Der starke Leistungsabfall deutscher Schülerinnen und Schüler bei der internationalen Vergleichsstudie Pisa wühlt auch in Bayern die Gemüter auf. Die aktuellen Ergebnisse seien «schon ein Schlag ins Gesicht Deutschlands», sagte Bayerns Ministerpräsident Markus Söder (CSU) am Dienstag im bayerischen Landtag. «Wir müssen die Grundtechniken in den Schulen verbessern, um eine bessere Bildung zu erreichen.»

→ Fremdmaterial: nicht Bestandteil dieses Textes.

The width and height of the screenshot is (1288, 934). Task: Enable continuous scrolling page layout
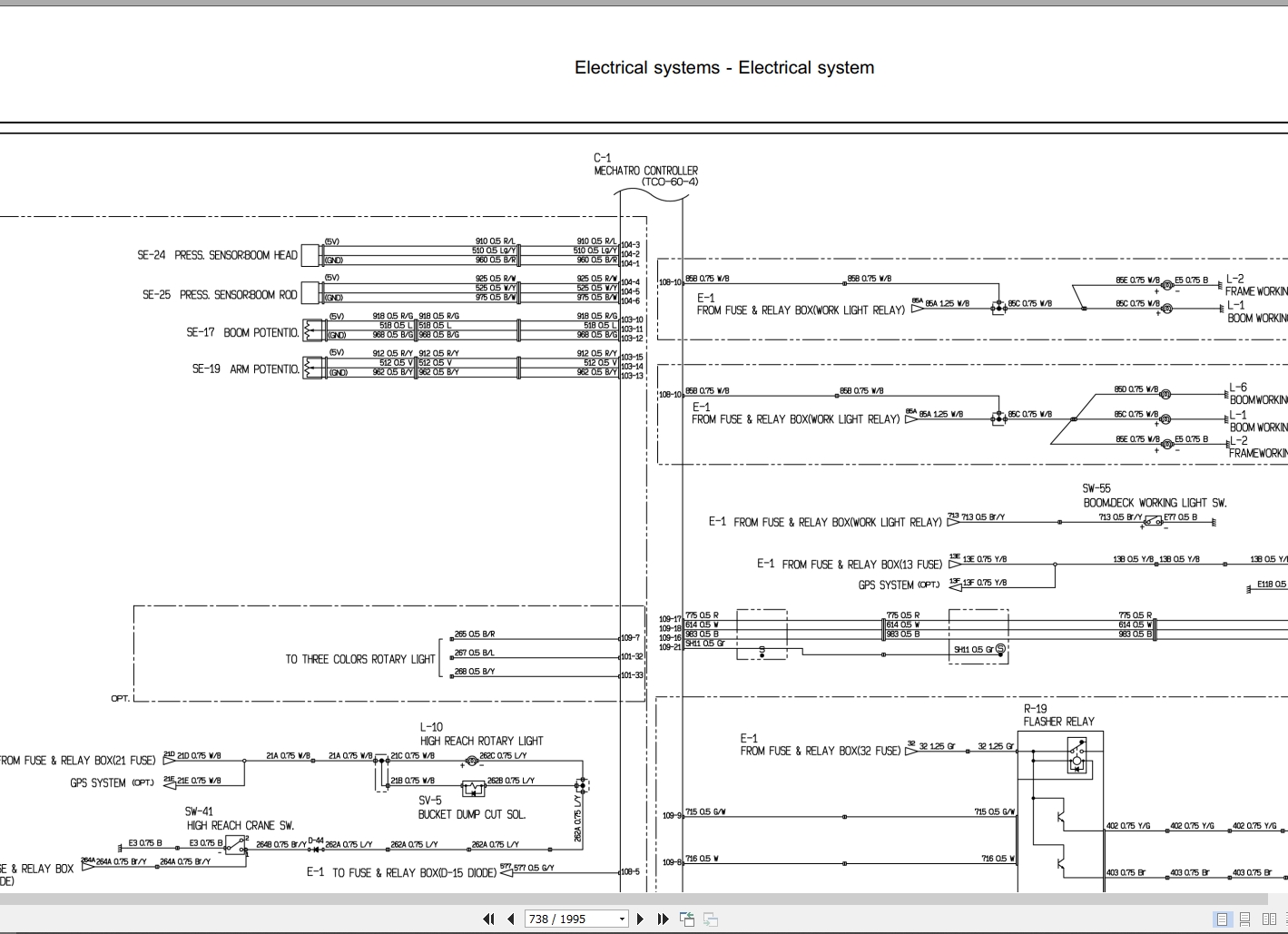(x=1245, y=919)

Unmittelbar danach kündige Söder an, das Gendern in Schulen und in Behörden des Freistaats zu verbieten. «Für Bayern kann ich sagen: Mit uns wird es kein verpflichtendes Gendern geben. Im Gegenteil: Wir werden das Gendern in Schule und Verwaltung sogar untersagen», sagte der CSU-Chef in seiner ersten Regierungserklärung in der neuen Legislaturperiode. Zugleich warf er der Ampel-Regierung im Bund vor, mit Vorhaben wie der Cannabis-Legalisierung, dem Gendern und dem Selbstbestimmungsrecht zu überziehen: «Haben wir keine anderen Probleme in Deutschland?»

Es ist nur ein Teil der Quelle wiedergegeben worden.